Now take something like Candyland. This game is well known, but for anyone not familiar, it’s a game of pure luck. There is a board with a trail on it and the squares are different colors. You draw a card which gives you a color or a special square. You advance to the next color if you get a color or the special square. Sometimes you go backwards if you get a special square that is behind you.

It is painfully obvious for a child when playing Candyland who is in the lead and then ultimately who won. As you go along the trail, that is easy to see. Further, the game is pure luck. A child of 4 has a remarkable understanding of rules and can use those rules to their advantage. It is a perfect age to let them play a game with strategy. But in playing Candyland, you are asking them to rely on luck and to simply obey the cards. My son, at 4, often “cheated” at this game by trying to pick the card he wanted, and I can’t really blame him. This kind of obedience is not really a skill I want for my children, certainly not if I have to put up a fight to instill it. My son had major meltdowns when playing Candyland. To play it at all when he was only 4 or 5, we took some of the special cards out which would send him really far back if he had terrible luck. In my opinion, play Candyland with your 4 year old at your own risk.

I think the fun of Candyland is the colorful board with the pretty characters. Who doesn’t love the Ice Princess? A game we liked in lieu of Candyland is Monopoly Jr. You go around the board and land on interesting things just like in Candlyland, except it might be Jail or the Toy Store. My kids like to pretend they actually are in jail. Monopoly Jr. involves some math so there is some skill. And my children almost never finished to completion to realize who won or lost.

This is what I am saying: favor games in which who wins or loses isn’t terribly obvious or which the child may not even care about. For instance, when you play Go Fish, do you really care if you win or lose this game? I had to look up how to win or lose this game because I didn’t care too much to notice how it worked when I played all those years as a girl.

Even with making accommodations to let young children not lose, they will still inevitably suffer some kind of defeat. See, that’s the thing. Life will have losses and defeats. It will. I promise you. There is no threat whatsoever of a child growing up without ever experiencing some kind of defeat. When it legitimately happens, that’s when you can help them through those emotions. I simply say “it’s tough to lose.” I validate their emotion. And that’s really it. I don’t try to work directly on it. I trust that developmentally they go through this stage and they will eventually outgrow it.

*BRIEF A*. In the passage on children's board games, translate this sentence into Spanish: "Further, the game is pure luck."

*TASK INPUT*.

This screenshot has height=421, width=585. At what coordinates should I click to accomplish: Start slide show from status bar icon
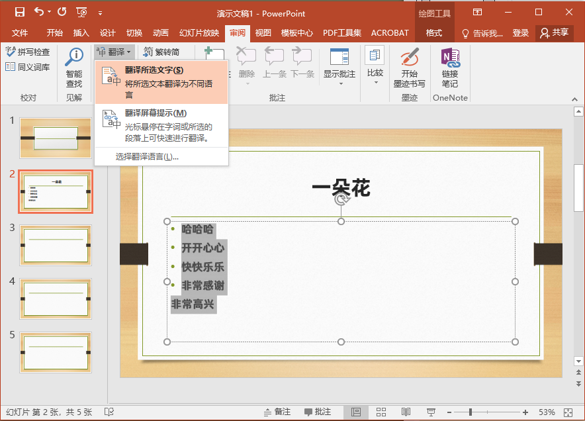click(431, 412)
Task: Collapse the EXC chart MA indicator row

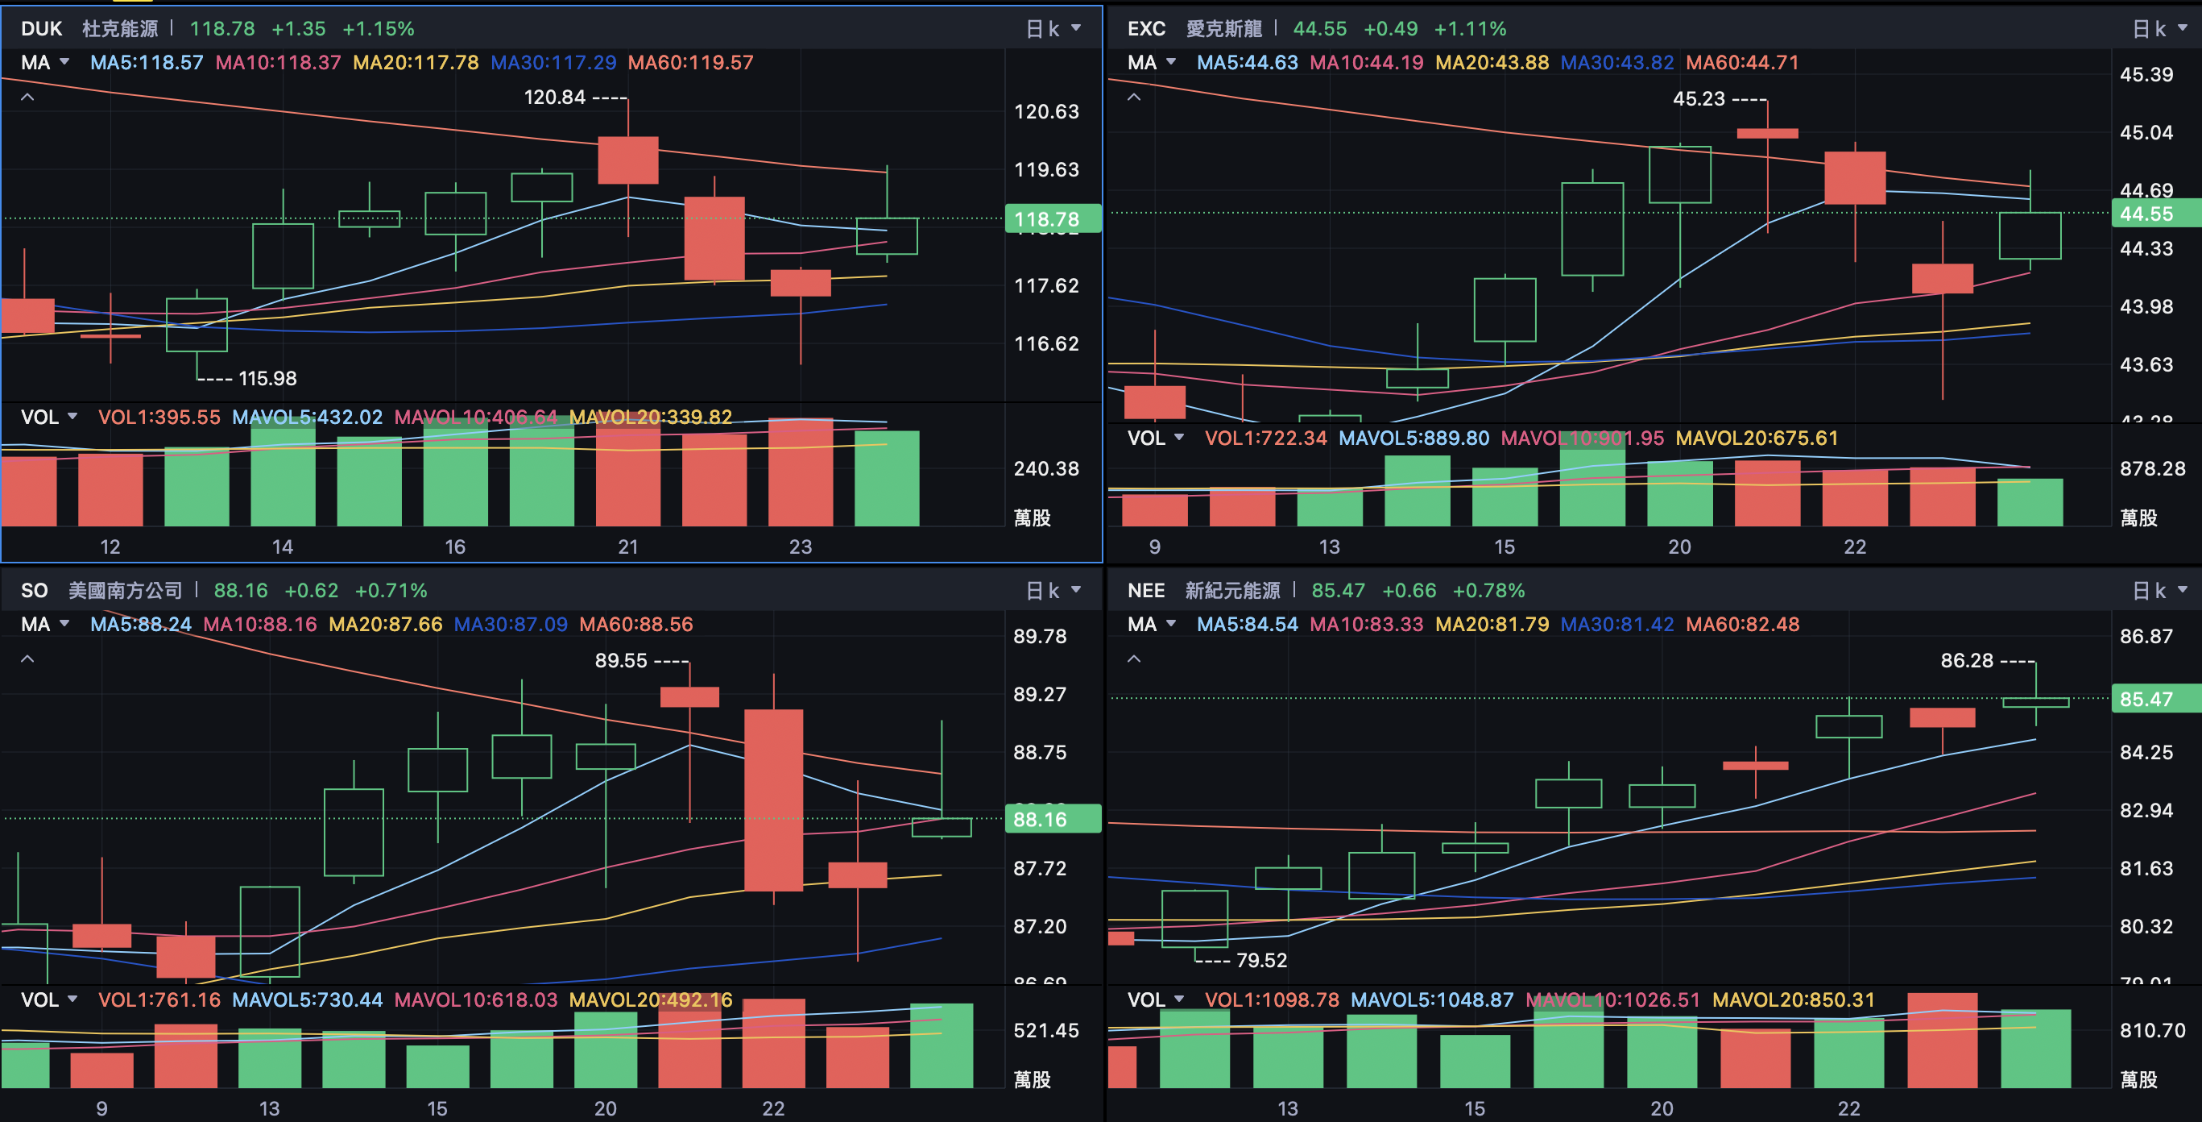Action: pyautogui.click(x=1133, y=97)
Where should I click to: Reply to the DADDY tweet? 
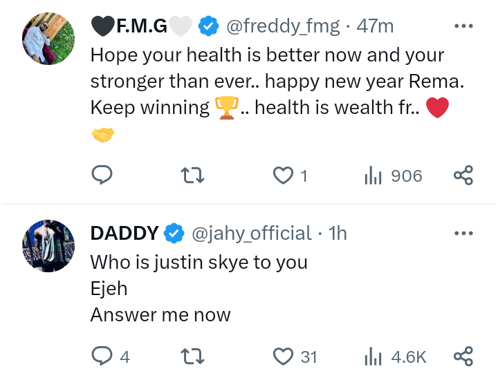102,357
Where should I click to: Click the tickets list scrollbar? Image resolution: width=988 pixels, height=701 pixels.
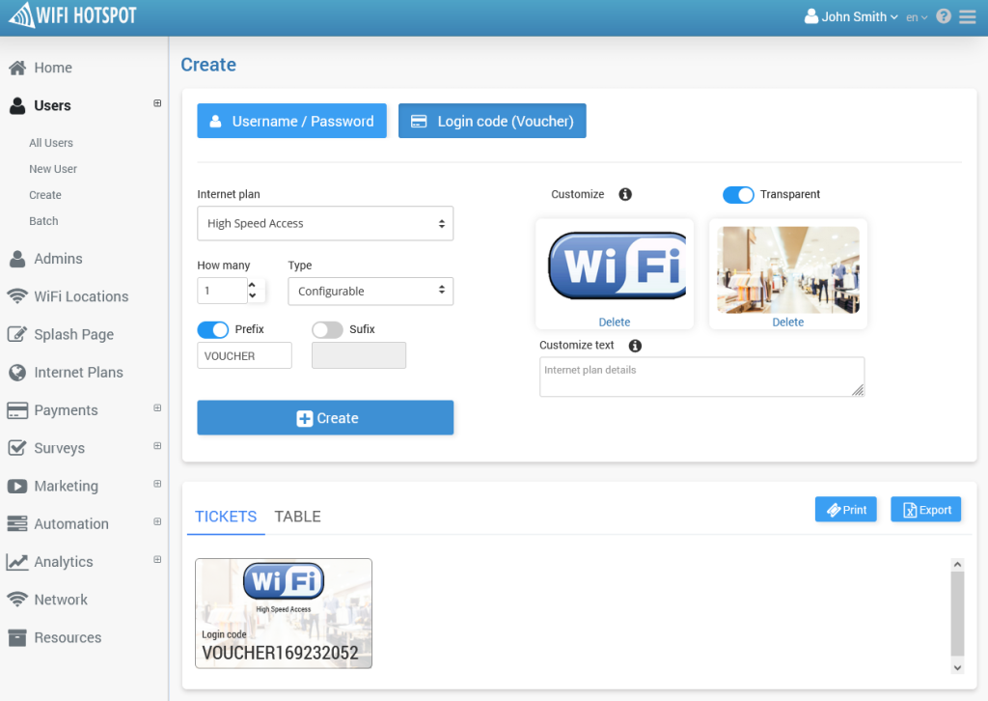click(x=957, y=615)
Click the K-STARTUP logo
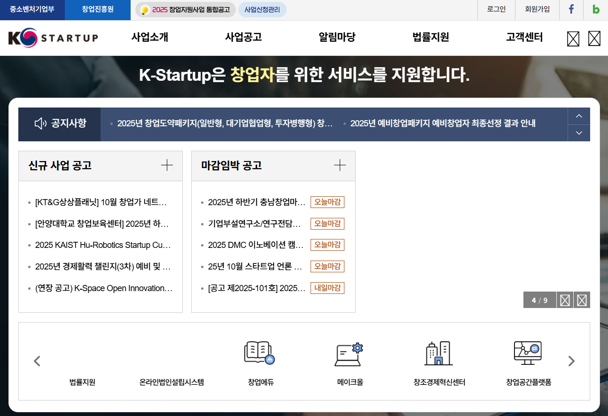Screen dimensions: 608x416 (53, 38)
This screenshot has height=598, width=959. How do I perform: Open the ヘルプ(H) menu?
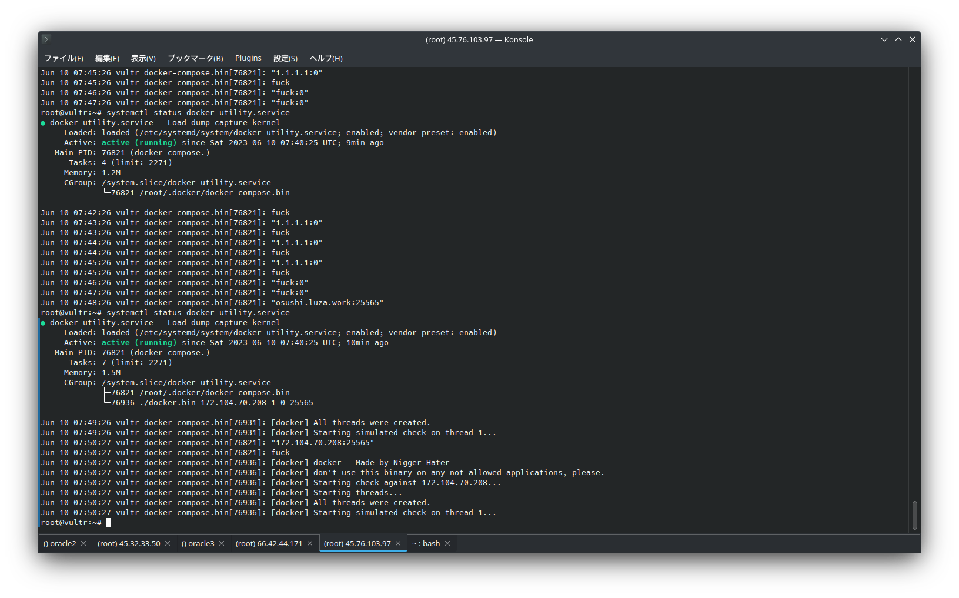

*BRIEF B*. Express the lines of the listing, starting at the line that contains "Where should I click to: Click" and ending at the end of the listing, as a Markdown table with the columns Row and Line. Skip blank lines and leave the pictures out.

*FINAL ANSWER A*. Además, el juego es pura suerte.

*FINAL ANSWER B*.
| Row | Line |
|---|---|
| 1 | Where should I click to: Click the tickets list scrollbar? Image resolution: width=988 pixels, height=701 pixels. |
| 2 | click(x=957, y=615) |
| 3 | Click the K-STARTUP logo |
| 4 | Screen dimensions: 608x416 (53, 38) |
| 5 | This screenshot has height=598, width=959. How do I perform: Open the ヘルプ(H) menu? |